◆ **Work instruction**: Select all lines in the records that include "Silas".

┄┄┄┄┄┄┄┄┄┄┄┄┄┄┄┄┄┄┄┄

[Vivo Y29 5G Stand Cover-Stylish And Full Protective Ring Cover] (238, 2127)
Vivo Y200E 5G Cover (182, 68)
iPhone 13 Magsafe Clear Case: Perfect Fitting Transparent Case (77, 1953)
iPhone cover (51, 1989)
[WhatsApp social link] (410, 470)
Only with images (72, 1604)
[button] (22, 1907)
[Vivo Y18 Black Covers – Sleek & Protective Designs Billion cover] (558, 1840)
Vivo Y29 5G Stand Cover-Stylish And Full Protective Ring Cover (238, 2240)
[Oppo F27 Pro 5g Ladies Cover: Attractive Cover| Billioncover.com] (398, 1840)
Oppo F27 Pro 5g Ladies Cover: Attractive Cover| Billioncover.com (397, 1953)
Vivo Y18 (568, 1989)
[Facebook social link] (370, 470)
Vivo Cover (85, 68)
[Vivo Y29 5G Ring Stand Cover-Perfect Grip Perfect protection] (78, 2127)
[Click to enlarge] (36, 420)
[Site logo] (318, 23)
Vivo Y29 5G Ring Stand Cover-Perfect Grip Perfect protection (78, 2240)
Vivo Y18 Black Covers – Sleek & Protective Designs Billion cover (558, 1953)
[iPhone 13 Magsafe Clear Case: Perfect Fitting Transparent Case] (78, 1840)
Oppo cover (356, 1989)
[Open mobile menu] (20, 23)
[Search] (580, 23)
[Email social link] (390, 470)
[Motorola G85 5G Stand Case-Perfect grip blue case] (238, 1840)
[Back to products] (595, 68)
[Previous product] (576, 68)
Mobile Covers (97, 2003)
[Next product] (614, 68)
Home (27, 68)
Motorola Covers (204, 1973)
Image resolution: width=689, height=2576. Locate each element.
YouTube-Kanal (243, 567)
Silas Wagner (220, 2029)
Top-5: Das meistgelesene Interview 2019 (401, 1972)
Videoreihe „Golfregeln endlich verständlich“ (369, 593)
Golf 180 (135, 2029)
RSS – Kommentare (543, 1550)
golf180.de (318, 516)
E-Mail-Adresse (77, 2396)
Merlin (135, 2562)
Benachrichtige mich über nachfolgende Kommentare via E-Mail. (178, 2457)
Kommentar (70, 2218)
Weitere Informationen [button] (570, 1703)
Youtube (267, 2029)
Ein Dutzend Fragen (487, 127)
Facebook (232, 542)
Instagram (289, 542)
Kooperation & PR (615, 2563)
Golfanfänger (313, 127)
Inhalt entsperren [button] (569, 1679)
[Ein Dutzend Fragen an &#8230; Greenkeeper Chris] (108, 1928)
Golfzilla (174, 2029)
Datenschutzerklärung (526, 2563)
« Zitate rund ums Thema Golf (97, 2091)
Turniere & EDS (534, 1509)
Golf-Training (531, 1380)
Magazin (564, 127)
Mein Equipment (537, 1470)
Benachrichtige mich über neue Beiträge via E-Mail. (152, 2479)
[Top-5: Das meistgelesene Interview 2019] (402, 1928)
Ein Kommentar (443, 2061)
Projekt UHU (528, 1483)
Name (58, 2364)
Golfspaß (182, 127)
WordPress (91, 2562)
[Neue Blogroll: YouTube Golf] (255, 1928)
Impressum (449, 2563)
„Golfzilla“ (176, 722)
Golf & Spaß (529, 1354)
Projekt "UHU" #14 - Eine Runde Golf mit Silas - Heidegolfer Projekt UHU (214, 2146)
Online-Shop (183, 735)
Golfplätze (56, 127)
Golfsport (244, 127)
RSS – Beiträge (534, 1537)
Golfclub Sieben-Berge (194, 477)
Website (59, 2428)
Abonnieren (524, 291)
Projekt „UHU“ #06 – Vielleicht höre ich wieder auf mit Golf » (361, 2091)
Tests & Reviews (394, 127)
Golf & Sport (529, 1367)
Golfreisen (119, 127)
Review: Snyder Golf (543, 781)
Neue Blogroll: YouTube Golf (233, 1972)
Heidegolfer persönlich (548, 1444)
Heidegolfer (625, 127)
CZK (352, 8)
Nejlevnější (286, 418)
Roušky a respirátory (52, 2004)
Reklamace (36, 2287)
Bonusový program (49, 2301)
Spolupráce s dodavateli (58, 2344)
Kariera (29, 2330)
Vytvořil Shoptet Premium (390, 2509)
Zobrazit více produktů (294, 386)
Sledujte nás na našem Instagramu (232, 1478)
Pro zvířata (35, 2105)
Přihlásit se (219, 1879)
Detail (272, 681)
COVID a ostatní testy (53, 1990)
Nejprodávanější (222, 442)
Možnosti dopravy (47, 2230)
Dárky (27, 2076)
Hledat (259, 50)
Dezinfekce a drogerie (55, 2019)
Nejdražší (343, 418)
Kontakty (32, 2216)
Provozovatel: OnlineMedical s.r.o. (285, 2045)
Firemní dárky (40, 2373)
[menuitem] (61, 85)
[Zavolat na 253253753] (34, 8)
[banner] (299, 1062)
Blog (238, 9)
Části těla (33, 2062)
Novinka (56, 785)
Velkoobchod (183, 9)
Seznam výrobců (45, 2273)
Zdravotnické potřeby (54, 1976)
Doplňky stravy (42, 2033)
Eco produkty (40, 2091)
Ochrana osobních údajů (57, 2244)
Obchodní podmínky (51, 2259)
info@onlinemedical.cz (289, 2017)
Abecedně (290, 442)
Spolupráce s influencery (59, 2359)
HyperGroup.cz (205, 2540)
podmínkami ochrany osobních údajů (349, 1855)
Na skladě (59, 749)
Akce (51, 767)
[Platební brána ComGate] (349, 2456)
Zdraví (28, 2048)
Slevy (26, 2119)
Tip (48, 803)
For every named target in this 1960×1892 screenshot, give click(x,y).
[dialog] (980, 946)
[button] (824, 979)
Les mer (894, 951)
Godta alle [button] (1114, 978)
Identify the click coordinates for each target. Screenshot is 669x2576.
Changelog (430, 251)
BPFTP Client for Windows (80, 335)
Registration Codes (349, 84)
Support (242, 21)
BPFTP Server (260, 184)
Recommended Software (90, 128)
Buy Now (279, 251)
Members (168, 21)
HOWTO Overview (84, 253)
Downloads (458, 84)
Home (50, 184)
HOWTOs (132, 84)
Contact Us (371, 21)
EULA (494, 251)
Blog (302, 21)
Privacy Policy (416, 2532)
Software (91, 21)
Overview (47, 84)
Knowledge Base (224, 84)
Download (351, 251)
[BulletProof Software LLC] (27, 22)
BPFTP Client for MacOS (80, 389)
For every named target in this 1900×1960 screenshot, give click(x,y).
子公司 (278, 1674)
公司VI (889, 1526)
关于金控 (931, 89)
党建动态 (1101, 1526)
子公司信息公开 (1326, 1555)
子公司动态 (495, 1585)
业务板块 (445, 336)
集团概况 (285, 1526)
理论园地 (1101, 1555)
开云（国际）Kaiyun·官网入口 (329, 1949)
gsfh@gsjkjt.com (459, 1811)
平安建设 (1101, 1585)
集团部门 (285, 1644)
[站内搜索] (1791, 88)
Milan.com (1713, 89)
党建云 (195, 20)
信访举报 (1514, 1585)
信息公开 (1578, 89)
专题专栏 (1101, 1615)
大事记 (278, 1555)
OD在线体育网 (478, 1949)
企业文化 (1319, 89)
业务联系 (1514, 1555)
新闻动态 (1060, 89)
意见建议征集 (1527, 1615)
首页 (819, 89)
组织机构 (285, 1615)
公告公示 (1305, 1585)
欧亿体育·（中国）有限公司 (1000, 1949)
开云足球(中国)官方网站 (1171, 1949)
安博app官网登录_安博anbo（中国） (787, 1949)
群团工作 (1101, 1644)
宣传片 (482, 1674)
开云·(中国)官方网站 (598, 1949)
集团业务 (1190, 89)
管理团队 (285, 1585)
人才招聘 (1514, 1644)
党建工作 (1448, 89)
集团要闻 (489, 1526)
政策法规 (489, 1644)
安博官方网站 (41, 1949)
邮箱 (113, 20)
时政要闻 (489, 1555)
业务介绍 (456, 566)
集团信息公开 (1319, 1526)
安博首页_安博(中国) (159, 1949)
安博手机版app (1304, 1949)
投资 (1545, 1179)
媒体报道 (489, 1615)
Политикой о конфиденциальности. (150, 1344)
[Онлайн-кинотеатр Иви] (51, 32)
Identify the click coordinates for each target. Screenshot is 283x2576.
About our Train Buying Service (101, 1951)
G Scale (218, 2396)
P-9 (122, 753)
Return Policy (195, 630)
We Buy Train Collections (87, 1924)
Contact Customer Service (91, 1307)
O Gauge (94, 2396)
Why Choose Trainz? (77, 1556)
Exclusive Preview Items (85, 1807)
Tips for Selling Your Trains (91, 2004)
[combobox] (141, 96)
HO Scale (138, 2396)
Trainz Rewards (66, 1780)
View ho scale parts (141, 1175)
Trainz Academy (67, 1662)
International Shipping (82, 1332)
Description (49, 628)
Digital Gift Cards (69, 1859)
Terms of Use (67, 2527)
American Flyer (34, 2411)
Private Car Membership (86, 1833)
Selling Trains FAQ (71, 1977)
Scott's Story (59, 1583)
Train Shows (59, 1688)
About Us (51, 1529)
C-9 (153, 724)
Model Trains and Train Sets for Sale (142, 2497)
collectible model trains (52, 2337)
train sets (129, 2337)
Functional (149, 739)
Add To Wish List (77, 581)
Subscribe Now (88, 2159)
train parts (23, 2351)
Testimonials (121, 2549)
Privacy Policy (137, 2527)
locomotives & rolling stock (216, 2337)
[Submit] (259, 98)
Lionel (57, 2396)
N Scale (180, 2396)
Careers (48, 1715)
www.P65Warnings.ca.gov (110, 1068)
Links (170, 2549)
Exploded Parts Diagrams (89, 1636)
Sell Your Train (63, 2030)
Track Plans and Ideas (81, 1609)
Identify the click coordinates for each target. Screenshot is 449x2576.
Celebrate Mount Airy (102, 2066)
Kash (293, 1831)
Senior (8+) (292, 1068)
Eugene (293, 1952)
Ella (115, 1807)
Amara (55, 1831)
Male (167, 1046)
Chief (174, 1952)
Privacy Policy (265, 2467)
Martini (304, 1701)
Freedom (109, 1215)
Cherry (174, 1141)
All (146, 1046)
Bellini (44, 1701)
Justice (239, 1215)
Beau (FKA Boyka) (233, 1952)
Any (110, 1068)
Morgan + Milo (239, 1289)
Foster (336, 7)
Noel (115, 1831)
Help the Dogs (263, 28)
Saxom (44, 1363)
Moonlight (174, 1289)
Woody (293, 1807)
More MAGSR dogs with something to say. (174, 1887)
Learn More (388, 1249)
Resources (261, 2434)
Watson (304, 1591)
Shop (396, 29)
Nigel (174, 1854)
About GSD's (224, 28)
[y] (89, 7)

┄┄┄┄┄┄┄┄┄┄┄┄┄┄┄┄┄┄┄┄

◆ **Result below**:
Silas Wagner (220, 2029)
Projekt "UHU" #14 - Eine Runde Golf mit Silas - Heidegolfer Projekt UHU (214, 2146)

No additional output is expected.